Headnote:The case examines the adequacy of compensation for land damage due to the erection of high-tension lines. Citing KSEB v. Livisha and Shaik Imambi v. Special Deputy Collector, the court finds previous compensation inadequate. The issues include assessment errors in valuing damages. The application for enhanced compensation is partly allowed, and the matter is remanded for reassessment.

ORDER Dated this the 20th day of January, 2026 This revision petition is filed challenging the order passed by the Additional District Judge-VI, Kollam in O.P. (Electricity) No.312 of 2012. The original petition was filed by the revision petitioner being dissatisfied with the compensation awarded towards the damage and loss sustained due to the drawing of 400 KV High Tension Transmission Lines across his property by the Power Grid Corporation of India Ltd (hereinafter called 'the Corporation'). The essential facts are as under;

The petitioner is in ownership and possession of landed property having an extent of 1.42 acre comprising in Sy No. 872/1/6/1 in Thenmala Village of Pathanapuram Taluk. The land was cultivated with various yielding and non-yielding trees. According to the petitioner, to facilitate drawing of lines, large number of trees were cut from his property. The drawing of high-tension lines rendered the land underneath and adjacent to the lines useless, resulting in the diminution of value of the property. In spite of the huge loss suffered by the petitioner, only an amount of Rs.1,16,000/- was paid as compensation. Hence, the original petition was filed, seeking enhanced compensation towards the value of trees cut and diminution in land value.

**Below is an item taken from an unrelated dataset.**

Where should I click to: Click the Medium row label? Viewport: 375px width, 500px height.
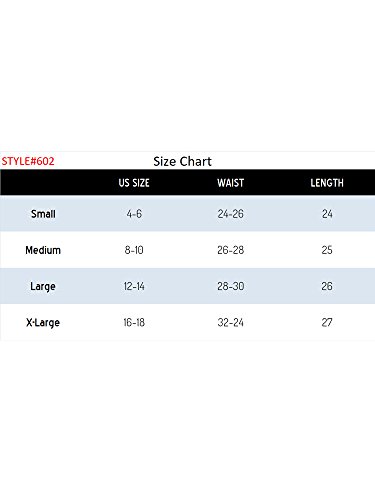click(x=43, y=250)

2. The court below found that the compensation paid by the Corporation is not in consonance with the findings of the Hon’ble Apex Court in KSEB v. Livisha [ (2007) 6 SCC 792 ] and Shaik Imambi v. Special Deputy Collector [ (2011) 11 SCC 639 ] and is therefore not just and proper. Hence, the yield of the trees and its value were assessed and fixed based on the available materials and Rs.8,89,081/- awarded towards value of the trees cut. The diminution in land value, was ascertained with reference to Ext. A13 title deed as well as Exts. C1 and C3 Commissioner's report and plan and Rs.5,50,750/- granted as compensation. Thus, the enhanced compensation came to Rs.14,39,831/- by deducting the amount already paid to the petitioner.

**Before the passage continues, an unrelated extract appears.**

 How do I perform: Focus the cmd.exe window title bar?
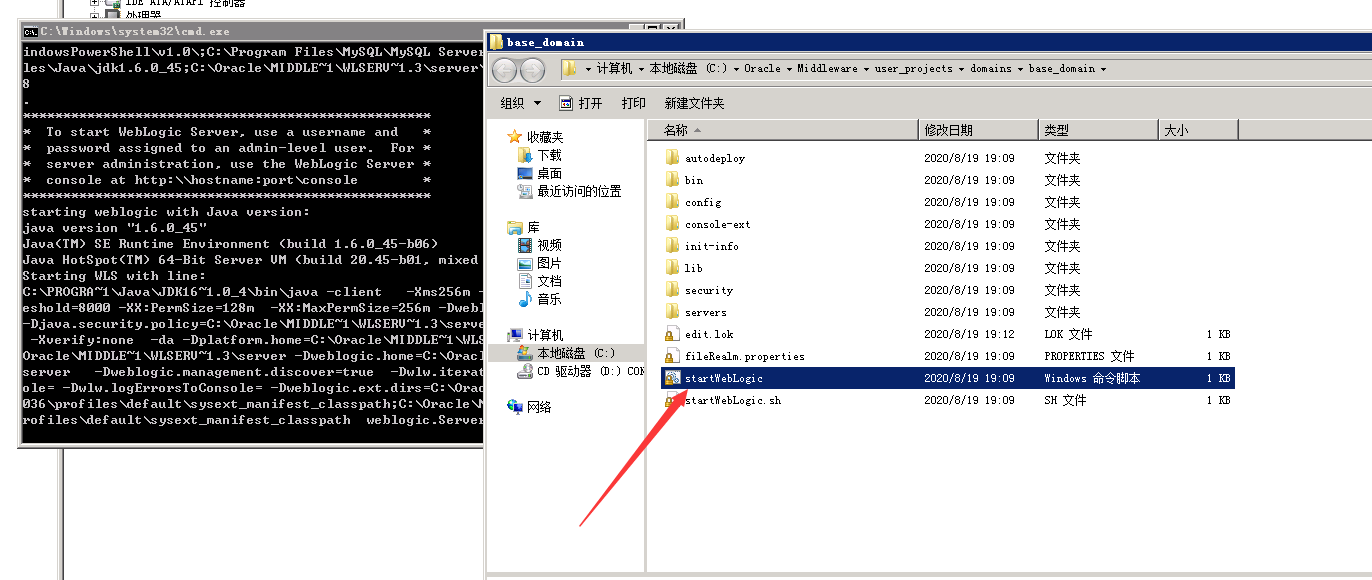click(250, 32)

3. Learned Counsel for the petitioner contended that the court below had grossly erred in assessing the value of trees cut and in fixing the diminution in land value. It is submitted that, in spite of accepting Exts. A9, A10 and A18 depositions of the Agricultural Officer, Chithara, Deputy Rubber Production Commissioner and Forest Range Officer, Aryankavu, respectively in evidence, the court below failed to consider the same. Likewise, in spite of finding that the petitioner's property would fetch a fair value in the range between Rs.22,500/- to Rs.37,500/- per are, the land value was fixed at Rs.20,000/- per cent only as against Rs.40,000/-

per cent in Ext. A14 sale deed.

4. Learned Counsel for the respondent Corporation submitted that the well-considered order of the court below warrants no interference.

5. Having carefully considered the contentions, I find substantial merit in the argument put forth by the Counsel for the petitioner. As rightly contended, after accepting the depositions of the Deputy Rubber Production Commissioner, Agricultural Officer and Forest Range Officer in evidence, the court below unilaterally fixed the annual yield and the price of various agricultural products, without reference to the evidence of the experts.

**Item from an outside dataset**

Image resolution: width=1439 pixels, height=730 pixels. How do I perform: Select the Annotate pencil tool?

6. With regard to the fixation of land value as well as the compensation towards diminution in land value, I find the court below is right in holding that the value of the property involved in Ext. A14, which is comprised in another survey number along with a residential house therein cannot be considered similar or similarly situated land to that of the petition schedule property. Hence, that part need not be reconsidered.

7. For the aforementioned reasons, I find the court below to have erred in fixing the compensation towards the value of trees cut. Being so, the impugned order is liable to be interfered with to that extent.

In the result, the civil revision petition is partly allowed.